**Exercise details**
Your output should repeat each record below with no differences.

···

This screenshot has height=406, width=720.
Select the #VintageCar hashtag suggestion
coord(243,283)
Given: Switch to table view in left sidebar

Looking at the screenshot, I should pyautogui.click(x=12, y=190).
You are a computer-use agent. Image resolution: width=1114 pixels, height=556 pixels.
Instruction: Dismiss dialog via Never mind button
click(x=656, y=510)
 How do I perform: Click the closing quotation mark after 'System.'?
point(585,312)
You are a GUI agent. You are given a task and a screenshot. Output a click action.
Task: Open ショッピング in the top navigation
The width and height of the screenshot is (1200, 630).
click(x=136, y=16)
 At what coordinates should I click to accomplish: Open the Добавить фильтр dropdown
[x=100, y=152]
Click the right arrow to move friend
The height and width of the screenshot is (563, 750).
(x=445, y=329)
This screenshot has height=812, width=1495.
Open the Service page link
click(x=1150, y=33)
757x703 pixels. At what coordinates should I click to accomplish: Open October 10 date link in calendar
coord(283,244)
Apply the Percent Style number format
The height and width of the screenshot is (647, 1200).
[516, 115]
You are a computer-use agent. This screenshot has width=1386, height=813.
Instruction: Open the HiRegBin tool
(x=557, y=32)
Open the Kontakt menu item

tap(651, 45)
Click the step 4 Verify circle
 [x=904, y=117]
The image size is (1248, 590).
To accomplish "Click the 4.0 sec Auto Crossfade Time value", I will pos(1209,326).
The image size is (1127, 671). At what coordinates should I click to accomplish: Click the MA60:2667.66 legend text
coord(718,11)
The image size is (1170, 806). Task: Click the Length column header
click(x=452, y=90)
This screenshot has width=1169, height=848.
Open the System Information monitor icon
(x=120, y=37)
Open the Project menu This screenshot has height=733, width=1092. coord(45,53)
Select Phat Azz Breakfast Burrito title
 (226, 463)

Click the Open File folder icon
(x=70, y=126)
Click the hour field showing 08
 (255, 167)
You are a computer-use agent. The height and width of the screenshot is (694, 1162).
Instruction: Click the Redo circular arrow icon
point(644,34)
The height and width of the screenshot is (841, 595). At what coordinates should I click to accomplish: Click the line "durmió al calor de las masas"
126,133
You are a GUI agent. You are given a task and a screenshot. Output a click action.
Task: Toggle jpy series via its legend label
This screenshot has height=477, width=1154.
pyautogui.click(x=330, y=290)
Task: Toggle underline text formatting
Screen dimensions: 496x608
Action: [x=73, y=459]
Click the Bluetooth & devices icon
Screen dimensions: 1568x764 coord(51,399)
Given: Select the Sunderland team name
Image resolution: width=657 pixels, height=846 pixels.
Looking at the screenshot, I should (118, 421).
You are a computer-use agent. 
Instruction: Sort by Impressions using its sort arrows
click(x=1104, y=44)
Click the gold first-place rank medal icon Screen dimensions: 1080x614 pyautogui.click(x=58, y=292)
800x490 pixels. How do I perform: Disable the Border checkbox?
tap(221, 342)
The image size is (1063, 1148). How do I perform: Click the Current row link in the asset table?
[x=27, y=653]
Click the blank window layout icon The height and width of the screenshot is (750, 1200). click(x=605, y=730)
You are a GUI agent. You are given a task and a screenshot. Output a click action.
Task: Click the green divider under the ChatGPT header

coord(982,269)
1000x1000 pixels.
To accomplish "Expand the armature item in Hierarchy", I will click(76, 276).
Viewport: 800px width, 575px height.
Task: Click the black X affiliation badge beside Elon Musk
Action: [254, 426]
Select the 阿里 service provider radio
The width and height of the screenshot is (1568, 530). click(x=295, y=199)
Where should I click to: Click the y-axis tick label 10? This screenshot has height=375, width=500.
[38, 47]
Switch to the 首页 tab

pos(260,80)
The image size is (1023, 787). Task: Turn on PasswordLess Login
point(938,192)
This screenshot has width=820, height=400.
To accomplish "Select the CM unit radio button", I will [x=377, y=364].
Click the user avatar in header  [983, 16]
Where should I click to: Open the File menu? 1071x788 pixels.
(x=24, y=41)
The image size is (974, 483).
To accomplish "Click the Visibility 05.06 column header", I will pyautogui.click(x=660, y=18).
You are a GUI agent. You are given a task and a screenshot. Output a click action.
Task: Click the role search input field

···

**Expected answer**
This screenshot has height=406, width=720.
Select the #VintageCar hashtag suggestion
coord(243,283)
Given: Switch to table view in left sidebar

Looking at the screenshot, I should pyautogui.click(x=12, y=190).
You are a computer-use agent. Image resolution: width=1114 pixels, height=556 pixels.
Instruction: Dismiss dialog via Never mind button
click(x=656, y=510)
 How do I perform: Click the closing quotation mark after 'System.'?
point(585,312)
You are a GUI agent. You are given a task and a screenshot. Output a click action.
Task: Open ショッピング in the top navigation
The width and height of the screenshot is (1200, 630).
click(x=136, y=16)
 At what coordinates should I click to accomplish: Open the Добавить фильтр dropdown
[x=100, y=152]
Click the right arrow to move friend
The height and width of the screenshot is (563, 750).
(x=445, y=329)
This screenshot has height=812, width=1495.
Open the Service page link
click(x=1150, y=33)
757x703 pixels. At what coordinates should I click to accomplish: Open October 10 date link in calendar
coord(283,244)
Apply the Percent Style number format
The height and width of the screenshot is (647, 1200).
[516, 115]
You are a computer-use agent. This screenshot has width=1386, height=813.
Instruction: Open the HiRegBin tool
(x=557, y=32)
Open the Kontakt menu item

tap(651, 45)
Click the step 4 Verify circle
 [x=904, y=117]
The image size is (1248, 590).
To accomplish "Click the 4.0 sec Auto Crossfade Time value", I will pos(1209,326).
The image size is (1127, 671). At what coordinates should I click to accomplish: Click the MA60:2667.66 legend text
coord(718,11)
The image size is (1170, 806). Task: Click the Length column header
click(x=452, y=90)
This screenshot has width=1169, height=848.
Open the System Information monitor icon
(x=120, y=37)
Open the Project menu This screenshot has height=733, width=1092. coord(45,53)
Select Phat Azz Breakfast Burrito title
 (226, 463)

Click the Open File folder icon
(x=70, y=126)
Click the hour field showing 08
 (255, 167)
You are a computer-use agent. The height and width of the screenshot is (694, 1162).
Instruction: Click the Redo circular arrow icon
point(644,34)
The height and width of the screenshot is (841, 595). At what coordinates should I click to accomplish: Click the line "durmió al calor de las masas"
126,133
You are a GUI agent. You are given a task and a screenshot. Output a click action.
Task: Toggle jpy series via its legend label
This screenshot has height=477, width=1154.
pyautogui.click(x=330, y=290)
Task: Toggle underline text formatting
Screen dimensions: 496x608
Action: [x=73, y=459]
Click the Bluetooth & devices icon
Screen dimensions: 1568x764 coord(51,399)
Given: Select the Sunderland team name
Image resolution: width=657 pixels, height=846 pixels.
Looking at the screenshot, I should (118, 421).
You are a computer-use agent. 
Instruction: Sort by Impressions using its sort arrows
click(x=1104, y=44)
Click the gold first-place rank medal icon Screen dimensions: 1080x614 pyautogui.click(x=58, y=292)
800x490 pixels. How do I perform: Disable the Border checkbox?
tap(221, 342)
The image size is (1063, 1148). How do I perform: Click the Current row link in the asset table?
[x=27, y=653]
Click the blank window layout icon The height and width of the screenshot is (750, 1200). click(x=605, y=730)
You are a GUI agent. You are given a task and a screenshot. Output a click action.
Task: Click the green divider under the ChatGPT header

coord(982,269)
1000x1000 pixels.
To accomplish "Expand the armature item in Hierarchy", I will click(76, 276).
Viewport: 800px width, 575px height.
Task: Click the black X affiliation badge beside Elon Musk
Action: [254, 426]
Select the 阿里 service provider radio
The width and height of the screenshot is (1568, 530). click(x=295, y=199)
Where should I click to: Click the y-axis tick label 10? This screenshot has height=375, width=500.
[38, 47]
Switch to the 首页 tab

pos(260,80)
The image size is (1023, 787). Task: Turn on PasswordLess Login
point(938,192)
This screenshot has width=820, height=400.
To accomplish "Select the CM unit radio button", I will [x=377, y=364].
Click the user avatar in header  [983, 16]
Where should I click to: Open the File menu? 1071x788 pixels.
(x=24, y=41)
The image size is (974, 483).
To accomplish "Click the Visibility 05.06 column header", I will pyautogui.click(x=660, y=18).
You are a GUI agent. You are given a task and a screenshot. Output a click action.
Task: Click the role search input field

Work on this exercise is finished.